Api Keys-Specific Remediation in Adonisjs
Remediation centers on ensuring that each API key is tied to a defined scope or role and that every controller enforces these constraints. Below is a concrete approach using AdonisJS middleware and policy checks. First, extend your API key model to include scope attributes:
// app/Models/ApiKey.ts
import { DateTime } from 'luxon'
import { BaseModel, column } from '@ioc:Adonis/Lucid/Orm'
export default class ApiKey extends BaseModel {
@column({ isPrimary: true })
public id: number
@column()
public keyHash: string
@column()
public scope: string // e.g., 'read:billing', 'write:users', 'admin'
@column.dateTime()
public expiresAt: DateTime
@column.dateTime('auto')
public createdAt: DateTime
@column.dateTime('auto')
public updatedAt: DateTime
}
Next, implement a scope validation middleware that checks the key’s scope against the required permission for the route:
// start/hooks.ts
import { Exception } from '@poppinss/utils'
import { HttpContextContract } from '@ioc:Adonis/Core/HttpContext'
export const validateApiKeyScope = async (ctx: HttpContextContract, next: () => Promise<void>, requiredScope: string) => {
const apiKey = ctx.request.header('x-api-key')
if (!apiKey) {
throw new Exception('API key missing', 401, 'MISSING_API_KEY')
}
const keyRecord = await ApiKey.query()
.where('keyHash', hashKey(apiKey)) // assume a secure hash function
.where('expiresAt', '>', DateTime.local()) // ensure not expired
.preload('scope') // if scopes are a separate relation
.first()
if (!keyRecord) {
throw new Exception('Invalid or expired API key', 401, 'INVALID_API_KEY')
}
if (!hasScope(keyRecord.scope, requiredScope)) {
throw new Exception('Insufficient scope', 403, 'INSUFFICIENT_SCOPE')
}
ctx.auth.user = keyRecord // attach to auth for downstream use
await next()
}
function hasScope(keyScope: string, requiredScope: string): boolean {
// Implement scope hierarchy or exact matching as needed
return keyScope === requiredScope || keyScope === 'admin'
}
Then apply this middleware to routes that require specific scopes, and ensure controllers do not trust implicit permissions:
// routes.ts
Route.get('/users/:id', async ({ request, auth }) => {
const user = await User.findOrFail(request.param('id'))

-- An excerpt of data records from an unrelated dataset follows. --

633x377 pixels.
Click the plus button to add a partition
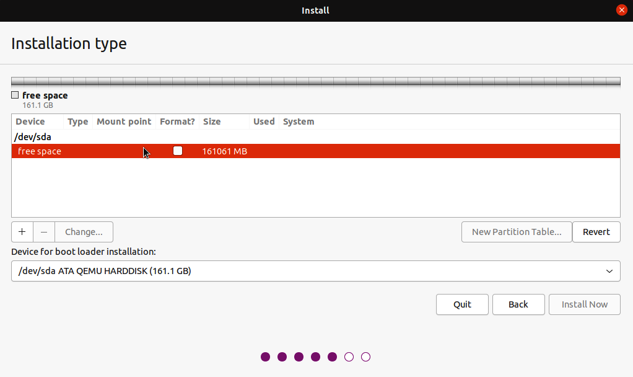pyautogui.click(x=22, y=231)
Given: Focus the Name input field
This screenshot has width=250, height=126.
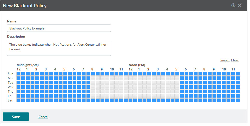Looking at the screenshot, I should pyautogui.click(x=59, y=28).
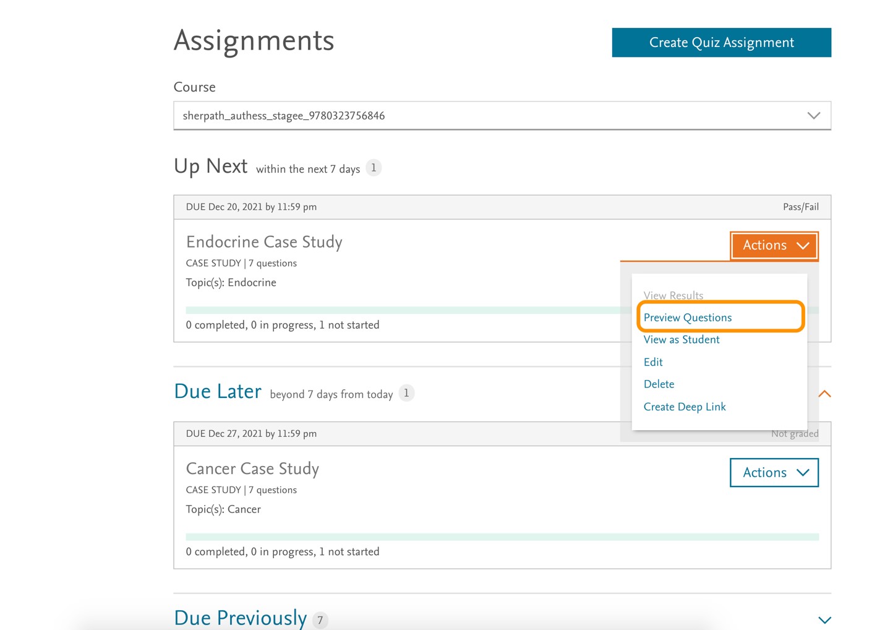Expand the Due Previously section
The height and width of the screenshot is (630, 885).
pos(824,619)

// auth.user is set by validateApiKeyScope and can be used for ownership checks
return user
}).middleware([() => validateApiKeyScope({}, 'read:users')])
Route.post('/users', async ({ request, auth }) => {
// Only allow if scope includes 'write:users' or 'admin'
const payload = request.only(['name', 'email'])
const user = await User.create(payload)
return user
}).middleware([() => validateApiKeyScope({}, 'write:users')])
For admin operations, require a strict scope and avoid accepting elevated keys on shared endpoints. If you use a package for hashing keys, ensure it is cryptographically strong and that keys are never logged. Combine this with ownership checks (e.g., confirming that a modifying request’s subject matches the authenticated key’s tenant or user ID) to prevent BOLA/IDOR and privilege escalation paths.